Patient 3 was born in 1968. In 2010, she complained of mild effort dyspnea and underwent transthoracic echocardiography that showed initial dilatation of the right ventricle with an estimated sPAP of 40 mmHg. The patient refused to perform further examinations until December 2016 when echocardiography showed a dilated right ventricle with mild diastolic compression of left ventricle and an estimated PAP of 55 mmHg. The patient was in WHO FC II. In February 2017, RHC demonstrated a form of moderate post-capillary PH due to high cardiac output: PAP and PAWP were elevated (sPAP/dPAP/mPAP = 48/18/32 mmHg; PAWP = 18 mmHg), CI was high (4.35 L/min/mq) and PVR was low (PVR = 2 WU) (Table 1). The lung CT scan showed the presence of AVMs between the left hepatic artery and portal branches. An abdominal ultrasound detected the presence of ectasia of the hepatic artery (diameter = 7–8 mm) and a mild enlargement of the portal vein (diameter = 14 mm); there was a shunt between the hepatic artery and the portal vein. The final diagnosis was HPS. In March 2017, an abdominal CT scan confirmed the presence of several vascular shunts in the left hepatic lobe. The left hepatic artery showed a tortuous course and the presence of an AVM with the corresponding portal branch. Additional AVMs were detected in segments IV, VI, and VII. An AVM of about 5 mm was found in the uncinate process of the pancreas. In June 2017, the patient underwent an angiography of the portal circulation that confirmed the presence of multiple hepatic AVMs. In October 2017, the patient underwent a closure of multiple hepatic AVMs with embolization with a microcatheter. At three-month follow-up, hepatic function was normal.

Discussion

We report a unique family in which an ACVRL1 novel mutation causes a typical HHT phenotype including the known intrafamilial clinical variability. In addition, these members of the family also showed PH. Recently, Revuz et al. described the different PH subtypes observed in a large cohort of HHT patients,[8] but to the best of our knowledge, this is the first time that different forms of PH are described within the same family. The first patient has a form of HPAH of moderate severity in the absence of hepatic AVMs. The second one presented a severe form of PoPAH. The third patient was diagnosed with HPS and has a form of Group 2 PH due to the high cardiac output state, which was treated by embolization of the hepatic AVMs.
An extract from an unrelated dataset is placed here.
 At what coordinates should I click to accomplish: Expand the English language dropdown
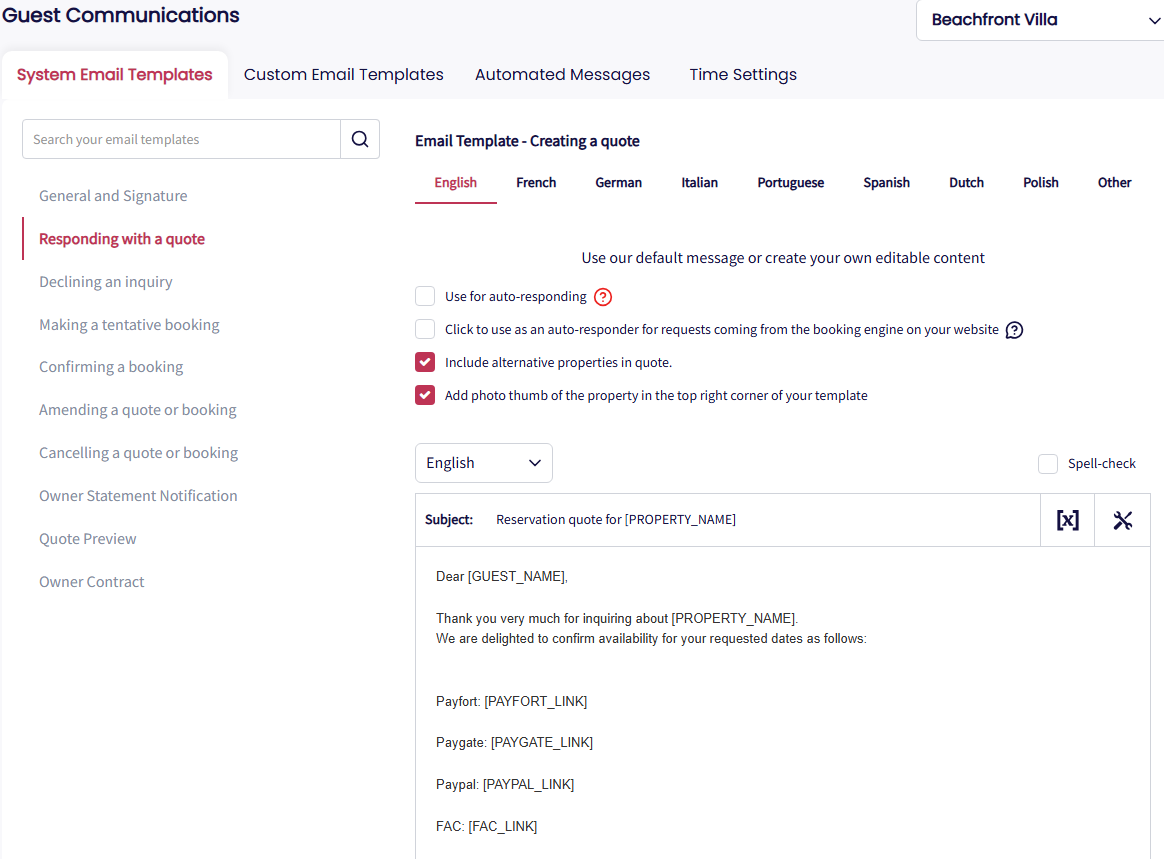[483, 463]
BMPR2 is the major gene involved in HPAH, but in 2001 Trembath et al.[6] demonstrated that ACVRL1 mutations also cause a form of PH clinically and histologically indistinguishable from primary PH. In the family presented here, the concomitant presence of PH and clinical signs of HHT suggested the involvement of HHT-related genes and we were able to identify a novel ACVRL1 disease causing mutation but we excluded the presence of mutations in the coding regions of BMPR2.

The family presented here is relevant to stress the need for extensive genetic investigation and for extended clinical work-up; the clinical variability in the presence of the same mutation is a challenge in the perspective of precision medicine. Collecting similar cases or families is relevant to discuss why we may observe even large differences in clinical pictures related to the same genotype. The extension of genetic analyses to the whole genome and epigenetic studies might identify variants and factors, respectively, impacting the clinical presentation. Thus, it will be possible to explain, at least in part, the inter- and intra-familial phenotypic heterogeneity.[15]